**Data in this exercise:**

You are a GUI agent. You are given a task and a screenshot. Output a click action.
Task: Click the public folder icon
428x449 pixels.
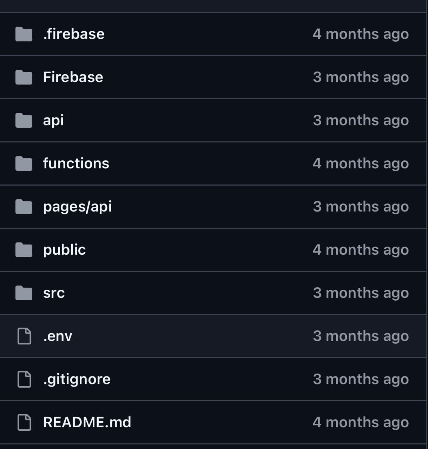[x=24, y=250]
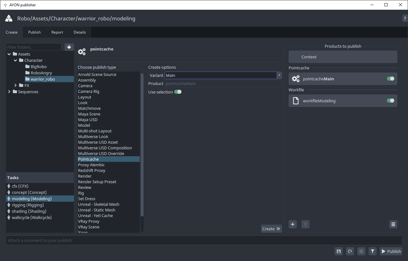Toggle the Use selection switch
This screenshot has height=261, width=408.
pyautogui.click(x=178, y=92)
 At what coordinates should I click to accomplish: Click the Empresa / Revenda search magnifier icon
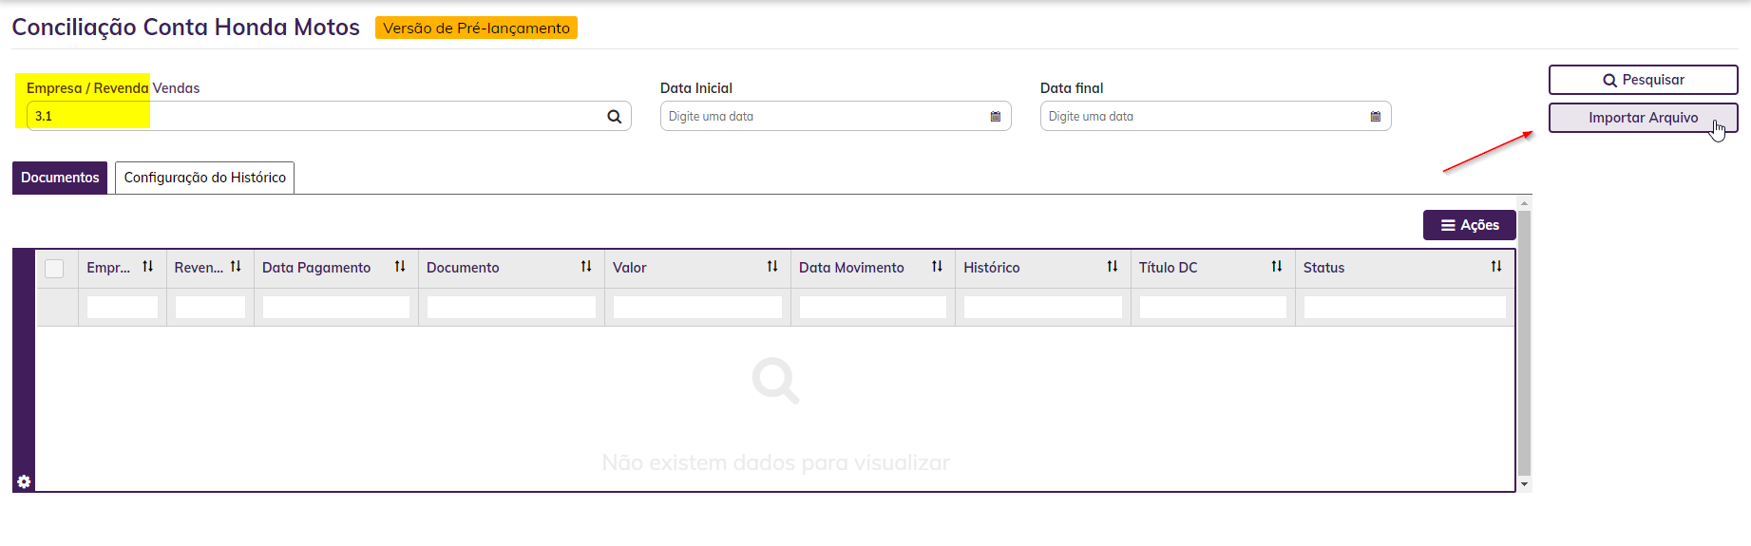[615, 117]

**What is required:**
Images are to be left out when the records above are written out again exactly.

**Answer:**
You are a GUI agent. You are given a task and a screenshot. Output a click action.
Task: Click the public folder icon
428x449 pixels.
[x=24, y=250]
Toggle the Use selection switch
This screenshot has height=261, width=408.
pyautogui.click(x=178, y=92)
 At what coordinates should I click to accomplish: Click the Empresa / Revenda search magnifier icon
[615, 117]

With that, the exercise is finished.